→ **WHAT IS NEEDED**
Print the lines in the listing below that fall between the line with "Task: Click the green" and the line with "Task: Report the Monday 8:47 PM profile post", those two lines included, exactly as they stand and with nothing else.

→ **GIVEN DATA**
= = = = =
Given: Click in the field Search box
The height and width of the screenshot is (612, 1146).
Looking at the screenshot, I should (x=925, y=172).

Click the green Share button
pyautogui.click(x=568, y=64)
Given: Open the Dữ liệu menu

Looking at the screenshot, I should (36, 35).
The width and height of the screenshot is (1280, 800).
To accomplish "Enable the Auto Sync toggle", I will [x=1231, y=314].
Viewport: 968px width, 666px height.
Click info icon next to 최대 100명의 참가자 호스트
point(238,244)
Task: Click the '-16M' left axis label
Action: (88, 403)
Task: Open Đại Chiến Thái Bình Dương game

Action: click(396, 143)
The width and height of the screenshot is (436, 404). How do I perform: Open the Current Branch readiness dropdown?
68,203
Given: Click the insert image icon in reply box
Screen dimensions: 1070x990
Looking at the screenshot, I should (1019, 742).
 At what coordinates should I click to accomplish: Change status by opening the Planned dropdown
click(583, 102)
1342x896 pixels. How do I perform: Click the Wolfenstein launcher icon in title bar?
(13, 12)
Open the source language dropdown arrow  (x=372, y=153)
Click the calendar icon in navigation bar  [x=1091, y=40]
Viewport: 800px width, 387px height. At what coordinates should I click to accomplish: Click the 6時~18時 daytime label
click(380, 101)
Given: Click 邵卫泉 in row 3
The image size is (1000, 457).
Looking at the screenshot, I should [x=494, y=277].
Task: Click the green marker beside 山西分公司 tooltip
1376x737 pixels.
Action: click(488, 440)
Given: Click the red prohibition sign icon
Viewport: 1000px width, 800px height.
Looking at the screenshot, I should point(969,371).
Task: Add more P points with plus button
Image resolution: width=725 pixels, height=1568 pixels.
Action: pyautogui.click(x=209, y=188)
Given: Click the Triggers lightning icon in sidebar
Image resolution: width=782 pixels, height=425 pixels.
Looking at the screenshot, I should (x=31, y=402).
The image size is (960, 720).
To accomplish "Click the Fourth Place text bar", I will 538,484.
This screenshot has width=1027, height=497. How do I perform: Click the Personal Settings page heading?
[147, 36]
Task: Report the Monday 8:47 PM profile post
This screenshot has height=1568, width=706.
= = = = =
→ **SOLUTION TO THIS EXERCISE**
Task: Click the green marker beside 山西分公司 tooltip
1376x737 pixels.
Action: click(488, 440)
Given: Click the red prohibition sign icon
Viewport: 1000px width, 800px height.
Looking at the screenshot, I should point(969,371).
Task: Add more P points with plus button
Image resolution: width=725 pixels, height=1568 pixels.
Action: pyautogui.click(x=209, y=188)
Given: Click the Triggers lightning icon in sidebar
Image resolution: width=782 pixels, height=425 pixels.
Looking at the screenshot, I should (x=31, y=402).
The image size is (960, 720).
To accomplish "Click the Fourth Place text bar", I will 538,484.
This screenshot has width=1027, height=497. How do I perform: Click the Personal Settings page heading?
[147, 36]
Task: Report the Monday 8:47 PM profile post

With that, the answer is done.